Operazione “Soldier” sgominata un’associazione di trafficanti di droga che, da Napoli approvvigionava le piazze di Palermo

 A seguito di un’articolata attività d’indagine, denominata “Soldier”, nel corso della giornata odierna, la Polizia di Stato ha assestato un duro colpo al traffico di stupefacenti, destinati allo spaccio nelle piazze palermitane.

Sono tre le misure cautelari personali, emesse dall’Ufficio  G.I.P. di Palermo, su richiesta della locale D.D.A. ed eseguite da personale della Squadra Mobile di Palermo, diretta dal Dr.Rodolfo Ruperti, con la collaborazione della Squadra Mobile di Napoli e del Commissariato di P.S. di Terracina (LT).

I destinatari dei provvedimenti, accusati a vario titolo di associazione a delinquere finalizzata al traffico di sostanze stupefacenti, sono:

 

  • CAPUOZZO Domenico, nato a Napoli nel 62.
  • RUFFO Maurizio, nato a Napoli nel 66.
  • S. donna nata a Terracina (Lt) nel 68.

 

Con l’operazione antidroga della Squadra Mobile di Palermo viene colpita una delle più floride rotte nazionali attraverso la quale lo stupefacente viene fatto viaggiare e giungere a destinazione: quella tra Napoli e Palermo, a conferma di quanto le rispettive organizzazioni criminali, anche attraverso lo stupefacente, rinsaldino i loro, tradizionali, “buoni” rapporti. Vendendo ed acquistando significative partite di droga, le due organizzazioni criminali, conquistano sempre maggiori “fette di mercato”, dimostrando così di essere, vicendevoli strumenti di accrescimento economico e criminale.

I provvedimenti hanno raggiunto i destinatari e sono stati loro notificati sui territori delle province di Napoli, Latina e Foggia, dove il Capuozzo Domenico si trova recluso per altra causa.

Nell’operazione “Soldier” la scrupolosa attività investigativa, condotta dai poliziotti della sezione “Antidroga” della Squadra Mobile, ha avuto una durata complessiva di circa 1anno ed è stata contraddistinta da ingenti sequestri:

 

nel giugno 2013, venivano sequestrati 39 Kg Hashish, trasportati a Palermo da un Caporal Maggiore dell’Esercito Italiano, il quale, approfittando della sua veste sperava di poter eludere i controlli di Polizia, trasportando con il proprio mezzo lo stupefacente.

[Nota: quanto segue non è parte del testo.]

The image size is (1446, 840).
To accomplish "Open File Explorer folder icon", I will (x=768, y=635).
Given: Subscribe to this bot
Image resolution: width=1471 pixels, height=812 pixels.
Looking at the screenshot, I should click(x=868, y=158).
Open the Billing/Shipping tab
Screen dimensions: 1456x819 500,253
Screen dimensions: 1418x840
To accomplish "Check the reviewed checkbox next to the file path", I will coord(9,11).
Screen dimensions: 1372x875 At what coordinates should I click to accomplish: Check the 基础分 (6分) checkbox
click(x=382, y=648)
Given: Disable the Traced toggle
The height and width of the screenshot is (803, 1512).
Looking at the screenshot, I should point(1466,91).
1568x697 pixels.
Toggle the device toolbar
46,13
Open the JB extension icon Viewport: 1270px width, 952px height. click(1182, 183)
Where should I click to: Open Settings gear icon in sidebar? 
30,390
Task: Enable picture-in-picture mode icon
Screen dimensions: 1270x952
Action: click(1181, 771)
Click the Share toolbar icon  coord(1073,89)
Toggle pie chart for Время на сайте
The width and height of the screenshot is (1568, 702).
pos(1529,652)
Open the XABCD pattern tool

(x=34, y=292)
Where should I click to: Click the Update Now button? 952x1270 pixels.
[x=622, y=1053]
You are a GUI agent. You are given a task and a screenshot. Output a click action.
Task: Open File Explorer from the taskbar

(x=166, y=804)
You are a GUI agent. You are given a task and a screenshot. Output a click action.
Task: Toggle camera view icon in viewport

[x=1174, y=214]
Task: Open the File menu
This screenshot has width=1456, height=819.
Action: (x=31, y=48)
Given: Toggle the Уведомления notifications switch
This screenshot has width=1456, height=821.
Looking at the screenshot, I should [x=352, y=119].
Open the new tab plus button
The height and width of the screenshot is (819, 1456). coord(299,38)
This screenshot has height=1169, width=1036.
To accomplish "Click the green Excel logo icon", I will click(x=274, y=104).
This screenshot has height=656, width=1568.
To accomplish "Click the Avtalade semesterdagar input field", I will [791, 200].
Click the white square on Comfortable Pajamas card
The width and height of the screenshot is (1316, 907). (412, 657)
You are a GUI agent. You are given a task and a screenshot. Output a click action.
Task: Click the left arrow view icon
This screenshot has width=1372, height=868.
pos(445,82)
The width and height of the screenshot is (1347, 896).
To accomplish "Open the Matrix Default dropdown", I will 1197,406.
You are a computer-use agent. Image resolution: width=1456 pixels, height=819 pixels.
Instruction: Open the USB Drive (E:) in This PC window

Nel settembre 2013, venivano rinvenuti e sequestrati a Palermo, Kg 2,5 di cocaina debitamente occultati da Ruffo Maurizio all’interno della sua autovettura e per questo allora venne arrestato in flagranza di reato.

In questi viaggi, spesso il RUFFO Maurizio veniva accompagnato da T. S. insospettabile figura femminile, residente in un comune del Lazio, così da apparire una coppia di fatto in viaggi di piacere in Sicilia.

Nello stesso tempo, la donna fungeva da prestanome per l’intestazione delle autovetture deputate al trasporto dello stupefacente.

Per foraggiare il mercato palermitano del mancato approvvigionamento dei Kg 2,5 di cocaina, il versante napoletano inviava sul finire dell’ottobre del 2013, circa 3,5 Kg di cocaina, nell’occasione fatti trasportare da un uomo alla guida della sua autovettura insieme a due donne, nel tentativo di passare inosservato ai controlli. Anche in quella circostanza, i poliziotti intercettavano i corrieri e pervenivano al sequestro dell’ingentissimo quantitativo di cocaina, il cui valore commerciale se la droga fosse stata immessa nel mercato illecito, avrebbe fruttato all’organizzazione criminale oltre 600.000,00 euro.

Le indagini hanno stabilito la figura verticistica, nell’ambito del versante napoletano, di CAPUOZZO Domenico, capace grazie alla fiducia dei clan camorristici, di approvvigionare il mercato palermitano con più forniture, malgrado i sequestri subiti nel corso dei mesi.

L’indagine ha consentito, quindi, di smantellare l’intera organizzazione criminale, volta al traffico ed allo smercio di droga sul territorio siciliano ed ha, altresì, permesso d’integrare, verso gli indagati, capi d’accusa principalmente relativi  all’associazione, finalizzata al traffico delle sostanze stupefacenti ed alla loro commercializzazione.